**Exercise brief**.
Copy out each of the following entries line for line, with no changes.

══ Exercise inputs ══

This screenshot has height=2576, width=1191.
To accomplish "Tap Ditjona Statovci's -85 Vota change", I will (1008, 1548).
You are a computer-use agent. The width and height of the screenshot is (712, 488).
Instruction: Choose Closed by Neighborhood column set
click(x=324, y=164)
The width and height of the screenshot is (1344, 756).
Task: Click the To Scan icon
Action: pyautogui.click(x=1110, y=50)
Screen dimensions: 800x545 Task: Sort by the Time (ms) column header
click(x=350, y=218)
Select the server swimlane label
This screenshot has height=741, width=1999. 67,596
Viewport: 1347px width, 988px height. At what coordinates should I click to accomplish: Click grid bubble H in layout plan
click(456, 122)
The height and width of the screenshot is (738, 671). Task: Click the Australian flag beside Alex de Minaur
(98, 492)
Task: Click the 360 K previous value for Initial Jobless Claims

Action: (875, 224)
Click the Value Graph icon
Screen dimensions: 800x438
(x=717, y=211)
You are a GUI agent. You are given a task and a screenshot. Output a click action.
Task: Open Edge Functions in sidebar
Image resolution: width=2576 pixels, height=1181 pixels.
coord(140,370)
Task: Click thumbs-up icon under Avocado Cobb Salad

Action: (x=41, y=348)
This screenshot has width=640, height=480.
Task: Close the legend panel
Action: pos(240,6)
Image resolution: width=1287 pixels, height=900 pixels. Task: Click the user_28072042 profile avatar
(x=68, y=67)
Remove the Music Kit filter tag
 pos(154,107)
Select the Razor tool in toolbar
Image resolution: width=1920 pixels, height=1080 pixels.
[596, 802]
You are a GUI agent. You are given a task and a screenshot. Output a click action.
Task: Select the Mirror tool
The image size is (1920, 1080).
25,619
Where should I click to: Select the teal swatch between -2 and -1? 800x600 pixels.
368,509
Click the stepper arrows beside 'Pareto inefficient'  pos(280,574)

═══

**Written answer**.
This screenshot has height=2576, width=1191.
To accomplish "Tap Ditjona Statovci's -85 Vota change", I will (1008, 1548).
You are a computer-use agent. The width and height of the screenshot is (712, 488).
Instruction: Choose Closed by Neighborhood column set
click(x=324, y=164)
The width and height of the screenshot is (1344, 756).
Task: Click the To Scan icon
Action: pyautogui.click(x=1110, y=50)
Screen dimensions: 800x545 Task: Sort by the Time (ms) column header
click(x=350, y=218)
Select the server swimlane label
This screenshot has height=741, width=1999. 67,596
Viewport: 1347px width, 988px height. At what coordinates should I click to accomplish: Click grid bubble H in layout plan
click(456, 122)
The height and width of the screenshot is (738, 671). Task: Click the Australian flag beside Alex de Minaur
(98, 492)
Task: Click the 360 K previous value for Initial Jobless Claims

Action: (875, 224)
Click the Value Graph icon
Screen dimensions: 800x438
(x=717, y=211)
You are a GUI agent. You are given a task and a screenshot. Output a click action.
Task: Open Edge Functions in sidebar
Image resolution: width=2576 pixels, height=1181 pixels.
coord(140,370)
Task: Click thumbs-up icon under Avocado Cobb Salad

Action: (x=41, y=348)
This screenshot has width=640, height=480.
Task: Close the legend panel
Action: pos(240,6)
Image resolution: width=1287 pixels, height=900 pixels. Task: Click the user_28072042 profile avatar
(x=68, y=67)
Remove the Music Kit filter tag
 pos(154,107)
Select the Razor tool in toolbar
Image resolution: width=1920 pixels, height=1080 pixels.
[596, 802]
You are a GUI agent. You are given a task and a screenshot. Output a click action.
Task: Select the Mirror tool
The image size is (1920, 1080).
25,619
Where should I click to: Select the teal swatch between -2 and -1? 800x600 pixels.
368,509
Click the stepper arrows beside 'Pareto inefficient'  pos(280,574)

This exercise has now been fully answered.